Brynmor Bradley
- Born: 17 April 2003 (age 23) London, England
- Height: 192 cm (6 ft 4 in)
- Weight: 106 kg (234 lb)
- School: Epsom College
- Notable relative: Gwilym Bradley (brother)

Rugby union career
- Position: Centre
- Current team: Harlequins

Senior career
- Years: Team / Apps / (Points)
- 2022–: Harlequins / 31 / (35)
- 2022–2024: → London Scottish (loan) / 24 / (40)

International career
- Years: Team / Apps / (Points)
- 2022–2023: Wales U20 / 14 / (5)

= Bryn Bradley =

Welsh rugby player (born 2003)

Bryn Bradley (born 17 April 2003) is a Welsh rugby union player who plays as a centre for Rugby Premiership side Harlequins.

==Early life==
He attended Epsom College and played for Cobham RFC prior to joining the rugby academy at Harlequins. His older brother Gwilym plays rugby for Cardiff.

==Career==
In 2022, he moved into the Harlequins senior academy. That autumn, he began play on loan at Rugby Championship side London Scottish.

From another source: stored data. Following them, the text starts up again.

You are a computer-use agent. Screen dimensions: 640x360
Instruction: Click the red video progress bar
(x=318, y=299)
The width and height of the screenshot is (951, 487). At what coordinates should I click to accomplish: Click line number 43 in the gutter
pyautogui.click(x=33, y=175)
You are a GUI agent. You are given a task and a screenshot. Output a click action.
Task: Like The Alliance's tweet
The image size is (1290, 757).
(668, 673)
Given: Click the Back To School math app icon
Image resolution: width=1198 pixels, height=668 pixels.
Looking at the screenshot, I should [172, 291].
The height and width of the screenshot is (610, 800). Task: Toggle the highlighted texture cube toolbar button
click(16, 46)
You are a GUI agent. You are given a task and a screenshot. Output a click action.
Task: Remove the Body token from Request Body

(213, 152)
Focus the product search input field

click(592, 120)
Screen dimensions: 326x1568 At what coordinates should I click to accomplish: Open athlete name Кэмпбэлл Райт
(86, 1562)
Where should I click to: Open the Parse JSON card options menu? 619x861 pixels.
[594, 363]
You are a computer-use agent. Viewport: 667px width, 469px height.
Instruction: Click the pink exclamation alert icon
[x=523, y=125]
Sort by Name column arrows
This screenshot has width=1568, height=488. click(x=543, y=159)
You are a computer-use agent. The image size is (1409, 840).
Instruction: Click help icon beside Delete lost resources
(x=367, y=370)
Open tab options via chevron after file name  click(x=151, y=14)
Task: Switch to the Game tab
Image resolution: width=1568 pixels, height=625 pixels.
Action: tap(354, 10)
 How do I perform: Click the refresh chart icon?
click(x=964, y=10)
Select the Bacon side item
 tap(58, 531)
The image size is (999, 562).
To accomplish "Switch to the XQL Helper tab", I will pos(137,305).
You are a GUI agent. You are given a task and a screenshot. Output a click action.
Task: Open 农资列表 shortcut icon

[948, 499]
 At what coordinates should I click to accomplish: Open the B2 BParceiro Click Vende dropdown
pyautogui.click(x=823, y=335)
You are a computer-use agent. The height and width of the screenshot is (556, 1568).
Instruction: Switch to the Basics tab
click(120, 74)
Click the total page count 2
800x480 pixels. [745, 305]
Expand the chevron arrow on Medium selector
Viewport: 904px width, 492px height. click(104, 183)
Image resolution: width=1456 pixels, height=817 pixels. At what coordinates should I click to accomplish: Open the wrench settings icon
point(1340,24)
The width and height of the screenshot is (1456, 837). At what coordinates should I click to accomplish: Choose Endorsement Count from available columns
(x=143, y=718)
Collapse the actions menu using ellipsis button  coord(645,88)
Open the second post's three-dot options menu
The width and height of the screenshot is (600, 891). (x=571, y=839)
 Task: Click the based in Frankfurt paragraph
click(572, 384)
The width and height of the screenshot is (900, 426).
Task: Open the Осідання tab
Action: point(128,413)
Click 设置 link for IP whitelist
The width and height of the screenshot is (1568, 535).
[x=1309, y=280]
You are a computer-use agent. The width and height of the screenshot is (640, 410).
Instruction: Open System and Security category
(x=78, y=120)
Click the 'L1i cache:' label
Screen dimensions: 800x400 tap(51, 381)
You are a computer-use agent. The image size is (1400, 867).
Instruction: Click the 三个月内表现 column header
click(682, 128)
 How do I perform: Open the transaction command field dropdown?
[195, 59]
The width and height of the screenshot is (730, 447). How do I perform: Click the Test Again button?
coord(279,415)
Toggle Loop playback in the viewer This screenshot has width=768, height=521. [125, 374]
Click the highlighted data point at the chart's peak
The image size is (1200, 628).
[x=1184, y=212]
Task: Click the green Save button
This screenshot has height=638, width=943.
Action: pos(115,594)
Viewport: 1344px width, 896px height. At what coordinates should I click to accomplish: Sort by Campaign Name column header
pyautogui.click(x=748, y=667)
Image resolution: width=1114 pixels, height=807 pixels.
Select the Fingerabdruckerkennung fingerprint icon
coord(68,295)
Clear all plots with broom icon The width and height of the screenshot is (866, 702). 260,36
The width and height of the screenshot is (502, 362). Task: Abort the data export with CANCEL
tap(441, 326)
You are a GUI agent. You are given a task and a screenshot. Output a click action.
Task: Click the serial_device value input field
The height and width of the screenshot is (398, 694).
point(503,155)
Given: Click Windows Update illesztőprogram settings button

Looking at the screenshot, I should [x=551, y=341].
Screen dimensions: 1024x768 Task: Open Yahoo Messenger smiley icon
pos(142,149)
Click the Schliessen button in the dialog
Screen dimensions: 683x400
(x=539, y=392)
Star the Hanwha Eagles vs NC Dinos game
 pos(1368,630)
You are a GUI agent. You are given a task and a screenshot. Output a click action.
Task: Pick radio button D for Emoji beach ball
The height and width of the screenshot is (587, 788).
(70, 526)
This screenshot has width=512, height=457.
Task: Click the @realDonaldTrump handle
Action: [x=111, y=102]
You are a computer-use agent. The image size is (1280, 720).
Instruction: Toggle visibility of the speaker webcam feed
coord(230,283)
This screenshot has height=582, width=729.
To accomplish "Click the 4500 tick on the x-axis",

He continued to play on loan for London Scottish throughout the 2023-2024 season. That season, he also made his debut for Harlequins in the Rugby Premiership, making appearances off the bench against Bristol Bears and Newcastle Falcons.

==International career==
Although he was born in London, Bradley is Welsh-qualified through his mother who is from Newport, Wales, and played for Wales U20. He was a try scorer for Wales at the 2023 World Rugby U20 Championship. He also played international rugby league for the Wales U18 side whilst playing junior rugby league for Elmbridge Eagles.

In May 2026, he was called-up to the senior Wales squad for the summer internationals by head coach Steve Tandy.